Every single memory returned to her. The letter tucked in the book. John’s face, filled with anger as they fought. Michael curling against her as she slept. The nursery window melting, the arrival of Peter. Wendy fell to her knees, taking the veil with her. Her memories continued to fall around her. When they had all come, she knelt down, waiting for the memory of him, him.
Finally, the bookseller’s son came. Booth. His memory was the sweetest, a painful cut across her heart, a delicious guilt that was both wonderful and devastating. Booth. Booth, the name that had rested on her lips when she slept, the face that had haunted her dreams here on Pan Island. Wendy raised her hand and traced through the air as she remembered the strong line of his cheekbones, his bright blue eyes that looked out with such kindness, such intelligence. She remembered how he had kissed her, his breath quaking as it washed over her lips. She remembered the way he had cautiously pulled the glove off her hand. Oh, Booth. “Be brave, Wendy.” He had told her to be brave, and she had betrayed him.
Wendy buried her head in her hands and began sobbing. What had she done? Why had she forgotten who she was? Had she been responsible for this? She frantically wiped the tears from her eyes. She had forgotten her parents. The Darlings. Oh God, her parents. Did they know that their children were gone? Were they holding each other right now, fearing the worst? Had she broken her parents’ hearts? She had a vision of them kneeling at the nursery window, her mother looking at the ground below that was suddenly so tempting, her father suspiciously eyeing the stars.
Peter had said that time was different in London than it was in Neverland, that her parents would never even know that they had gone. Was he lying? She prayed that he wasn’t and that somewhere, past the morning stars, her parents were still laughing at the party, her father swirling his brandy glass, her mother talking much too loud. Her lips clenched at the memory of them, of the love that rose up inside of her. The hollow of her heart that she had ignored since she arrived here was full, brimming over with happy memories, with love for her parents, with love for Booth.
Wendy pulled her arms back from the veil. No. That wasn’t right. She felt the wood under her fingers. She was still lying on the floor. There was no veil in her hands. It had all been in her mind. But Wendy remembered. Every moment of her life, she remembered. She was Wendy Darling of No. 14 Kensington Park Gardens, and she was whole again.
And they needed to go home.
CHAPTER NINETEEN
THE NEXT MORNING, Wendy stayed quietly in her room, rocking silently in the hammock, slowly drinking in all of her memories, precious jewels, each one of them treasured and tucked away. She would never lose them again. She turned over as the hammock swayed underneath her and watched the shadows play across the room.
Wendy couldn’t even remember when she had started forgetting. Had it been right when they had left London? Was it when she saw Neverland for the first time? Had Peter known that she couldn’t remember? He must have. Tink had known Wendy was forgetting, had known about the veil. Wendy considered, not for the first time that morning, that maybe her memory loss was connected to Peter’s presence. When he was near her, she was rendered into blind passion, disarmed by his charm. He made her forget who she was.
Wendy frowned as she sat up, resting her forehead on her knees. Her feelings for Peter were complicated, complicated even more now that she remembered Booth. Had she led Peter on? Perhaps. She experienced overwhelming guilt when she remembered how she had felt when they had kissed in the mist and then again in the lantern. It had felt so right at the moment, and yet, she knew that Booth’s kiss was right in a different way. Booth’s kiss was earned—somehow that made it more real.

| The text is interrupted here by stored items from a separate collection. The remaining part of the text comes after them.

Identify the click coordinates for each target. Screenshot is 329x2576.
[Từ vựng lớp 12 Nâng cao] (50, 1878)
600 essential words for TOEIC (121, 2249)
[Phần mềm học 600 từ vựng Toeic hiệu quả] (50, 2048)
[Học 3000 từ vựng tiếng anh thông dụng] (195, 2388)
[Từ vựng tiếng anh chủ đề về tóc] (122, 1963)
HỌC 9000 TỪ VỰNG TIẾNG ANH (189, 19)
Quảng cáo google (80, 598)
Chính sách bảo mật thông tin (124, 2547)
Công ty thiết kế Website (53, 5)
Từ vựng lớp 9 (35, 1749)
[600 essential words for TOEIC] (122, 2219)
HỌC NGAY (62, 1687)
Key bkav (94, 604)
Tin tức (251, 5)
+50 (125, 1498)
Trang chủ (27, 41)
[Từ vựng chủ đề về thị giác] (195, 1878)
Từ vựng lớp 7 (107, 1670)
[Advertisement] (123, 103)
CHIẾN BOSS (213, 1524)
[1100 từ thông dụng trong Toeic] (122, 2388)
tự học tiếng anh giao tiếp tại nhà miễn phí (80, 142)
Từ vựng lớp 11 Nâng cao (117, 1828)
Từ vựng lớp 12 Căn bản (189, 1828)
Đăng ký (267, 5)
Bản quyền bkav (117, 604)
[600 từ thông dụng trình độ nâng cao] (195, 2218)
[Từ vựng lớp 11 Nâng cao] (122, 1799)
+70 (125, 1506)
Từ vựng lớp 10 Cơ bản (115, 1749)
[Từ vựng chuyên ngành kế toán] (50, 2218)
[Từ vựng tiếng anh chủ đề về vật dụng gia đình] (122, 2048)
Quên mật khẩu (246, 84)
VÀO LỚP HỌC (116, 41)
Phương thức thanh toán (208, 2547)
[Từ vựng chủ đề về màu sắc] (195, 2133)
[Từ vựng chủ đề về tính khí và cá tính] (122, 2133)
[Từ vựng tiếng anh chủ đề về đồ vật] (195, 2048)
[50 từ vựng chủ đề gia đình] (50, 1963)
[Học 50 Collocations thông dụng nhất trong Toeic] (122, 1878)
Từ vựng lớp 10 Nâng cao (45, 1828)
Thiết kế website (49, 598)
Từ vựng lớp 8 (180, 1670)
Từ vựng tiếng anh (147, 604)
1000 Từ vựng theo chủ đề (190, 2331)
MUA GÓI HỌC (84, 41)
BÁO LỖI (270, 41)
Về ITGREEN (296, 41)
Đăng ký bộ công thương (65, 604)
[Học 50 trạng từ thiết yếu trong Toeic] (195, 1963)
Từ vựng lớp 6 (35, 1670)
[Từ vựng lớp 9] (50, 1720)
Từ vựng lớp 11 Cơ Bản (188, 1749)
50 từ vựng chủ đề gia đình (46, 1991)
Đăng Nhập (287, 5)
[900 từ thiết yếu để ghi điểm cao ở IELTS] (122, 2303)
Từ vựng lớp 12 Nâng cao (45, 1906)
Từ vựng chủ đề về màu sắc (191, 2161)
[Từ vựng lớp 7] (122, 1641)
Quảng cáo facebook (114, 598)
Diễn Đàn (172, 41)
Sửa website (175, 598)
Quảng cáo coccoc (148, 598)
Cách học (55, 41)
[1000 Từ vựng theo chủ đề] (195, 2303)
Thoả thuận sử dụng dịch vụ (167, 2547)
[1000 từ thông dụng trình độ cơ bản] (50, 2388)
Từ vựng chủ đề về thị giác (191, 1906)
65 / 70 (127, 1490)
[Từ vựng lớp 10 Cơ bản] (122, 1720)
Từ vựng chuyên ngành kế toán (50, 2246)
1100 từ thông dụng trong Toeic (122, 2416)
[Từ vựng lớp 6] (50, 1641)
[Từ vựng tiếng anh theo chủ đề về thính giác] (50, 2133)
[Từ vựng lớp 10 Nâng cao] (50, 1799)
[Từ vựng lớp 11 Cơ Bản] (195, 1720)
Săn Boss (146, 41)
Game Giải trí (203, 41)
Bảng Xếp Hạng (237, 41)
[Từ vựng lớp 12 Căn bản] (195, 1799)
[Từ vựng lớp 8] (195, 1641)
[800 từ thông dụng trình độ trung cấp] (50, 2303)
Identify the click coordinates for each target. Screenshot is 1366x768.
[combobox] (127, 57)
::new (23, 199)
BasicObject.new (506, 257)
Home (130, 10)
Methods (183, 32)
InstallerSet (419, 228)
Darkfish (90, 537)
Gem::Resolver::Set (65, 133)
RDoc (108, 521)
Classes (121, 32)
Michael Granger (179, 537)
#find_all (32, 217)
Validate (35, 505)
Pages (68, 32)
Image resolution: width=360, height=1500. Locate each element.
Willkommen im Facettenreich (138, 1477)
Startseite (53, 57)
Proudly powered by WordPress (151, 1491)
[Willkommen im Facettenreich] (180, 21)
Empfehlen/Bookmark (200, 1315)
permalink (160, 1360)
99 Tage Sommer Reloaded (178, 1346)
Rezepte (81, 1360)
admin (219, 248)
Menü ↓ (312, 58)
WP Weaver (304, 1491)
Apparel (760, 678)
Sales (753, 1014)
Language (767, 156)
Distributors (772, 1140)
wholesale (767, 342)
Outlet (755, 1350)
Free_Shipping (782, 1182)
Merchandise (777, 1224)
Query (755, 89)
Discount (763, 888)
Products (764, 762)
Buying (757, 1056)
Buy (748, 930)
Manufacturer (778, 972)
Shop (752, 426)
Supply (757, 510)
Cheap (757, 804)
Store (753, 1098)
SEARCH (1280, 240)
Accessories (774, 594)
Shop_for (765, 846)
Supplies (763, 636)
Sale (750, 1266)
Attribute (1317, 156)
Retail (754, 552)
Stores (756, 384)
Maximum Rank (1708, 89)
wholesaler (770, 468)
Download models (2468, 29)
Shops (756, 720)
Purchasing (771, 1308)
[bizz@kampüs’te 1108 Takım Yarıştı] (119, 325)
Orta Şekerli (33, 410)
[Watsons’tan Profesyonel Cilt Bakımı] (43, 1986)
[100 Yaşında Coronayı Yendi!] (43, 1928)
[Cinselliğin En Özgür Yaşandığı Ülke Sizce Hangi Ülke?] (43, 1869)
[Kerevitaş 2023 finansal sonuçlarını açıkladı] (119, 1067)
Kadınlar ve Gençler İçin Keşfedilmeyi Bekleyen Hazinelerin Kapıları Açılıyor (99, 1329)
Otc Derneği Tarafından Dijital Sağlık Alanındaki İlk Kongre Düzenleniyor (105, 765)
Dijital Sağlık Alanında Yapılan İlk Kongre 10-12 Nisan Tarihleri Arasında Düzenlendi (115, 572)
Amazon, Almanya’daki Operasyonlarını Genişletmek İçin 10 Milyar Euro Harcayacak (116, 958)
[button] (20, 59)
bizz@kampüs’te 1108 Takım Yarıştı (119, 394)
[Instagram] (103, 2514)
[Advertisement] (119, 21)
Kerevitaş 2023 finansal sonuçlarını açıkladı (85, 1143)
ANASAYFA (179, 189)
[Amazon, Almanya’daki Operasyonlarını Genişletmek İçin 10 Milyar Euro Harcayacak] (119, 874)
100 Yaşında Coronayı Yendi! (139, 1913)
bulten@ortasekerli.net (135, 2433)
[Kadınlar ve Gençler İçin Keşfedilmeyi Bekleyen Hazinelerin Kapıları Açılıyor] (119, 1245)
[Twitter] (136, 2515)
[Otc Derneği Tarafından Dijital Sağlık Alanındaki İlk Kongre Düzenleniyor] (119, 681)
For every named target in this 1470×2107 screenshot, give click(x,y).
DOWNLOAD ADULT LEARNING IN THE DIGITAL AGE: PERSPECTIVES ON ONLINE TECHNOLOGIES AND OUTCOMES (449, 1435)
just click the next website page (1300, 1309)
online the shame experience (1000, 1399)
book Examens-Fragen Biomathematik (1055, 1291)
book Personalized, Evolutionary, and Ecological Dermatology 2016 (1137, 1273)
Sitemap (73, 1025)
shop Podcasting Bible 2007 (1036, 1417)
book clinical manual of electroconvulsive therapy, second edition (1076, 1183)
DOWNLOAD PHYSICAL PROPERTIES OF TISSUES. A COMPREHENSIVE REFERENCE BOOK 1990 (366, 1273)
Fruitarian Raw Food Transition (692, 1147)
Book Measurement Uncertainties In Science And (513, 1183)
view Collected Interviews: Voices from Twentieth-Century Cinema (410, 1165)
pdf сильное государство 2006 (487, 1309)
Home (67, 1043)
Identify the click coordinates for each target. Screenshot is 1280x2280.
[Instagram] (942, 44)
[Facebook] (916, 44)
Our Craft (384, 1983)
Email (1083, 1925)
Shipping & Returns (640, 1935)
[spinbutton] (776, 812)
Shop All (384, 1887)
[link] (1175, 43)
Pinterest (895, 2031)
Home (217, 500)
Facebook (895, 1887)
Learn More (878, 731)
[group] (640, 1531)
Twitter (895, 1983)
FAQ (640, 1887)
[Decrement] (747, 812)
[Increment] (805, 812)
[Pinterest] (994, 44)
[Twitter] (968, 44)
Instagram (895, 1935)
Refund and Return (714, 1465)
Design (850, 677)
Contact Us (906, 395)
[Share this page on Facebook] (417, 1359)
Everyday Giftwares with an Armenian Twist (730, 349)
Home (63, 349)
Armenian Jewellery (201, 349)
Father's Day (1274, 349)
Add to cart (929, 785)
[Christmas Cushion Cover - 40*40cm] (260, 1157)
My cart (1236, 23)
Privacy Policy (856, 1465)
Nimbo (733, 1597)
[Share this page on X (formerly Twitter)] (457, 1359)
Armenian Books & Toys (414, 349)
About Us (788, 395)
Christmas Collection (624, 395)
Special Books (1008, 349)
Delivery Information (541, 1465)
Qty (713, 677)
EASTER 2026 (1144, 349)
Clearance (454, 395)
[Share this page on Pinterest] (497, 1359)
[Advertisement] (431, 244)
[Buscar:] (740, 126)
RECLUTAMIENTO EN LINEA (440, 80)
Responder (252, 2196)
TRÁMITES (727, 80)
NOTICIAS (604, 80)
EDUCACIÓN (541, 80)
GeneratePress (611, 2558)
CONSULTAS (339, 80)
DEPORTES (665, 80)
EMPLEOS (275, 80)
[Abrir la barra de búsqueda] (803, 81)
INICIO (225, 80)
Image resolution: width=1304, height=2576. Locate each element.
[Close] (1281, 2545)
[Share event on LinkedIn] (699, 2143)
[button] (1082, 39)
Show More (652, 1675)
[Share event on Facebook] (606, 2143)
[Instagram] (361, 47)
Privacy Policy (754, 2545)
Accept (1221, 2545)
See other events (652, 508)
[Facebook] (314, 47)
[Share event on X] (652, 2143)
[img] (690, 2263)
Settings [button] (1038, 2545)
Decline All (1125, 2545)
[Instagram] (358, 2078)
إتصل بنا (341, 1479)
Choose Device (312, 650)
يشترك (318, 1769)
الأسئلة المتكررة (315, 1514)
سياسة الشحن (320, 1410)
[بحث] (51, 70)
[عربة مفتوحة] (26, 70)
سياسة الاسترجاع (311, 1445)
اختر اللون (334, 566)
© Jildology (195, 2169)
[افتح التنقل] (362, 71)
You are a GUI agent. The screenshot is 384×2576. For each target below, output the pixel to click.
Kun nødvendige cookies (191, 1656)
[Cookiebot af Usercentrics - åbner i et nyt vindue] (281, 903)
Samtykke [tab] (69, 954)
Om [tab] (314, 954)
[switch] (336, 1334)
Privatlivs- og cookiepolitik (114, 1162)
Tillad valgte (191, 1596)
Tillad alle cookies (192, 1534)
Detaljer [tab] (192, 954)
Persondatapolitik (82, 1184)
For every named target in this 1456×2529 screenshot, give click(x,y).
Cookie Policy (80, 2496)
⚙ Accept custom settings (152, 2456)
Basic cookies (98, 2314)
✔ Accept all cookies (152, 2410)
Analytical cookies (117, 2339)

Even now, though her heart was nestling happily into the memory of Booth, she still felt a pull toward Peter, toward his magnetic smile. Peter made her skin flush, made her heart hammer, but what was he expecting would happen? That she would live here on Pan Island with him forever? No, that couldn’t happen. Wendy shook her head and then remembered the rush of fear that she had felt with Peter last night in the lantern. He hadn’t seemed entirely in control when he had looked at her, in the way he had clutched at her so desperately—as if he were a drowning man and she were the shore—how quickly his hand had inched up her skirt. No, they couldn’t stay here. They had to go home. Leaving this magical island of delights and adventure would be hard, but the Darlings belonged in London, with their parents. With Booth.